The vulnerability exists in the `mdjm_send_comm_email()` function in the communications feature. The upload functionality lacks proper file validation while processing file attachments for email communications. This allows authenticated users with the `mdjm_comms_send` capability (administrators and MDJM admins by default) to upload arbitrary files, including PHP files that can be executed on the server.

### Attack Path Analysis

**Source**: User input from `$_FILES['mdjm_email_upload_file']`
**Sink**: `move_uploaded_file($tmp_path, $file_path)` at [comms-functions.php#L248](https://plugins.trac.wordpress.org/browser/mobile-dj-manager/trunk/includes/admin/communications/comms-functions.php#L248)

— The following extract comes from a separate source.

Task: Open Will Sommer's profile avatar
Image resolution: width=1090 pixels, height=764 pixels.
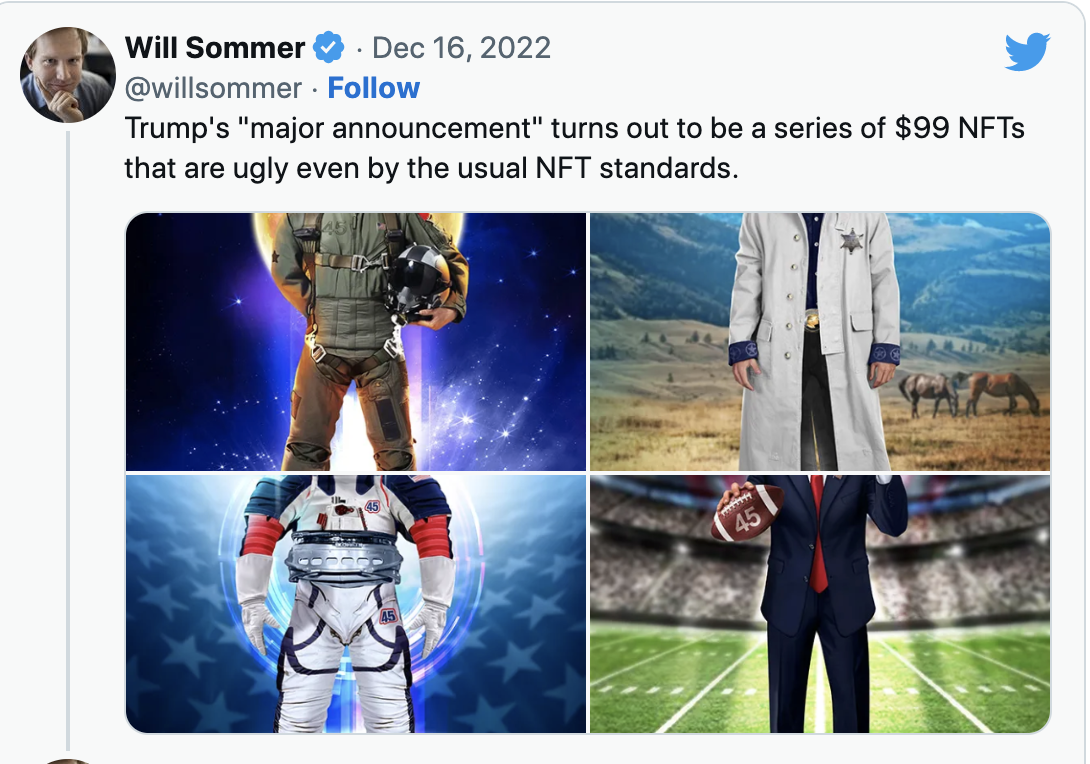Action: pyautogui.click(x=68, y=75)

The vulnerability occurs because:

1. **Route Registration**: The communications form is accessible to users with the `send_comms` capability via [comms-functions.php#L24](https://plugins.trac.wordpress.org/browser/mobile-dj-manager/trunk/includes/admin/communications/comms-functions.php#L24).
2. **Capability Check**: The `mdjm_comms_send` capability is granted to users with `manage_mdjm` permission via [class-mdjm-permissions.php#L626](https://plugins.trac.wordpress.org/browser/mobile-dj-manager/trunk/includes/admin/roles/class-mdjm-permissions.php#L626).
3. **Default Role Permissions**: The DJ role ([class-mdjm-roles.php#L97-L104](https://plugins.trac.wordpress.org/browser/mobile-dj-manager/trunk/includes/admin/roles/class-mdjm-roles.php#L97)) does NOT have `mdjm_comms_send` by default - only admins do.
4. **Action Processing**: Form submissions are processed through the `mdjm_process_actions()` function at [admin-actions.php#L26](https://plugins.trac.wordpress.org/browser/mobile-dj-manager/trunk/includes/admin/admin-actions.php#L26).
5. **Handler Invocation**: The action triggers the `mdjm_send_comm_email()` function registered at [comms-functions.php#L300](https://plugins.trac.wordpress.org/browser/mobile-dj-manager/trunk/includes/admin/communications/comms-functions.php#L300).
6. **Nonce Verification**: While CSRF protection exists via nonce verification at [comms-functions.php#L235](https://plugins.trac.wordpress.org/browser/mobile-dj-manager/trunk/includes/admin/communications/comms-functions.php#L235), no file validation follows.
7. **Input Processing**: User-controlled file data from `$_FILES['mdjm_email_upload_file']` is directly processed without validation at [comms-functions.php#L241-L251](https://plugins.trac.wordpress.org/browser/mobile-dj-manager/trunk/includes/admin/communications/comms-functions.php#L241).
8. **File Handling**: Filename is taken directly from user input with no sanitization or extension validation.
9. **File Storage**: Files are saved to WordPress uploads directory (`/wp-content/uploads/YYYY/MM/`) using `move_uploaded_file()` with no security checks.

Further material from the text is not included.